Please copy out the passage on polyvinylpyrrolidone in full, word for word.

Passage shown:
* * *

Polyvinylpyrrolidone (PVP) is a nonionic water-soluble polymer that is frequently used in the shape-controlled nanoparticle synthesis of noble metal nanoparticles and metal organic frameworks (MOFs).^41–45 The pyrrolidone moiety has a large dipole moment in combination with dispersion forces that are responsible for its reversible interaction with polarizable anions, charged molecules and surfaces.^46–48 Additionally, PVP is known to form complexes with numerous metal ions including Mn.⁴⁹ In the context of nucleation, these complexes reduce the difference in chemical potential between the precursor and solid,⁵⁰ which decreases the oversaturation of metal precursors and leads to a slower rate of nucleation and ultimately generates large, monodisperse nanocrystals.⁵¹ PVP also has an affinity for oxidizing anions such as NO₃⁻.⁴⁷ This combination of characteristics makes PVP a good candidate to serve as a polymeric nano-reactor for oxidation reactions and to sustain the growth of large facetted nanocrystals.

* * *

Provided material:
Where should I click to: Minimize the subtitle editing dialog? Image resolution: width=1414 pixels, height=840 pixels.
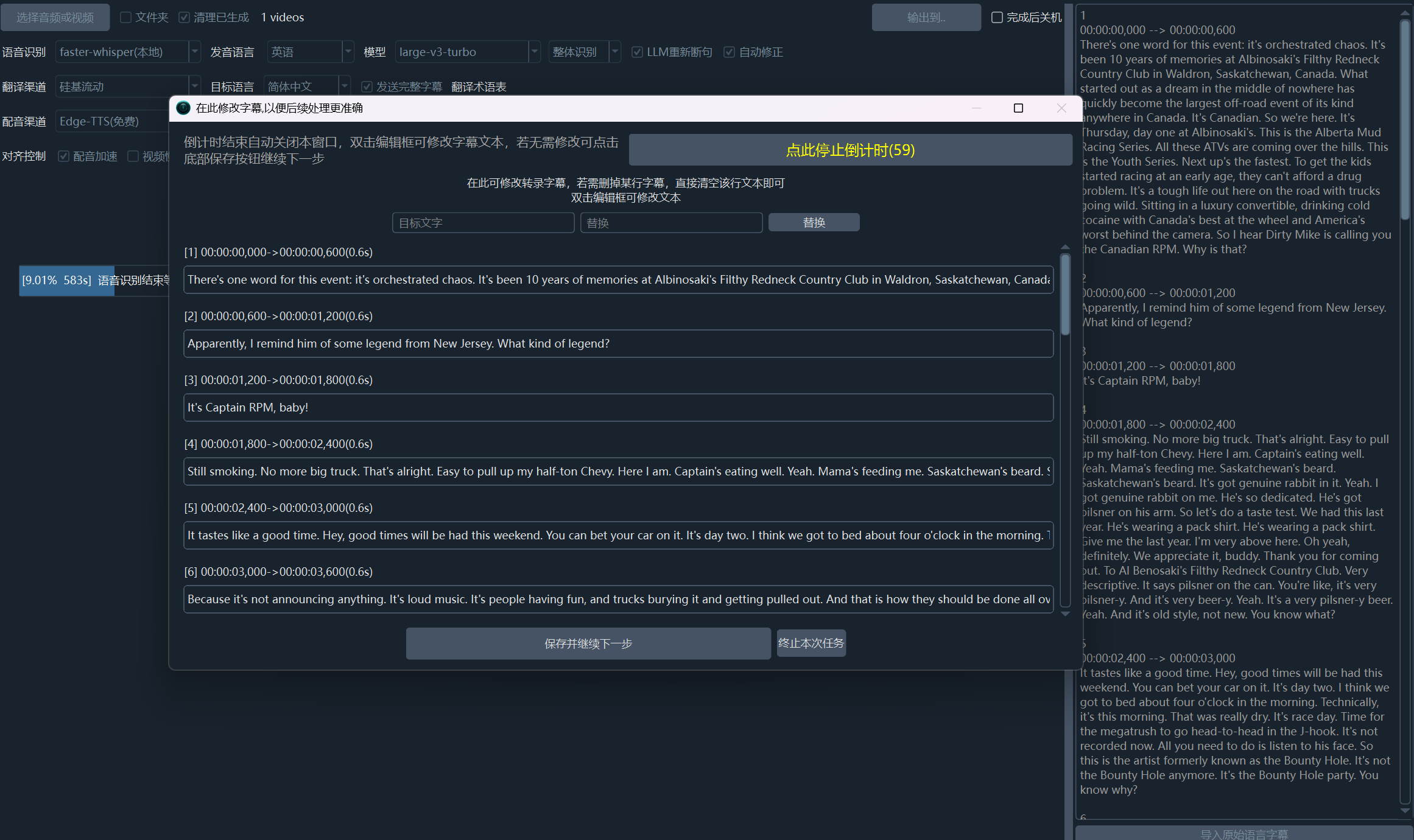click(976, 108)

* * *

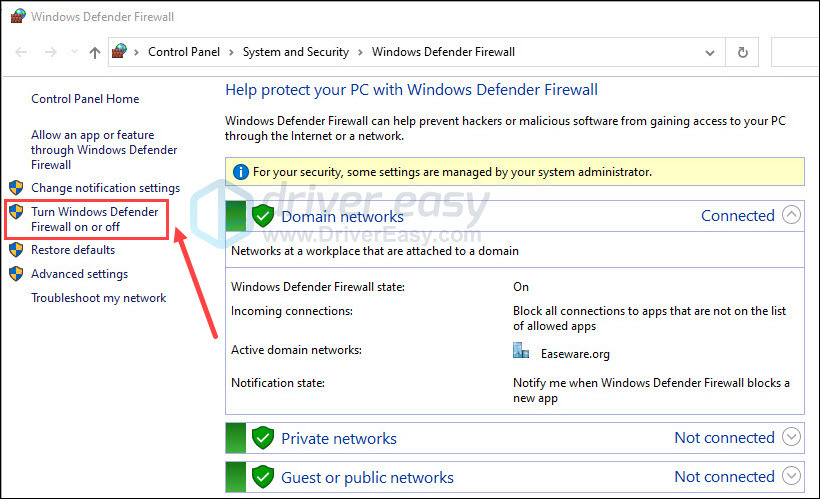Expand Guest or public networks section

* * *

Written response:
Polyvinylpyrrolidone (PVP) is a nonionic water-soluble polymer that is frequently used in the shape-controlled nanoparticle synthesis of noble metal nanoparticles and metal organic frameworks (MOFs).^41–45 The pyrrolidone moiety has a large dipole moment in combination with dispersion forces that are responsible for its reversible interaction with polarizable anions, charged molecules and surfaces.^46–48 Additionally, PVP is known to form complexes with numerous metal ions including Mn.⁴⁹ In the context of nucleation, these complexes reduce the difference in chemical potential between the precursor and solid,⁵⁰ which decreases the oversaturation of metal precursors and leads to a slower rate of nucleation and ultimately generates large, monodisperse nanocrystals.⁵¹ PVP also has an affinity for oxidizing anions such as NO₃⁻.⁴⁷ This combination of characteristics makes PVP a good candidate to serve as a polymeric nano-reactor for oxidation reactions and to sustain the growth of large facetted nanocrystals.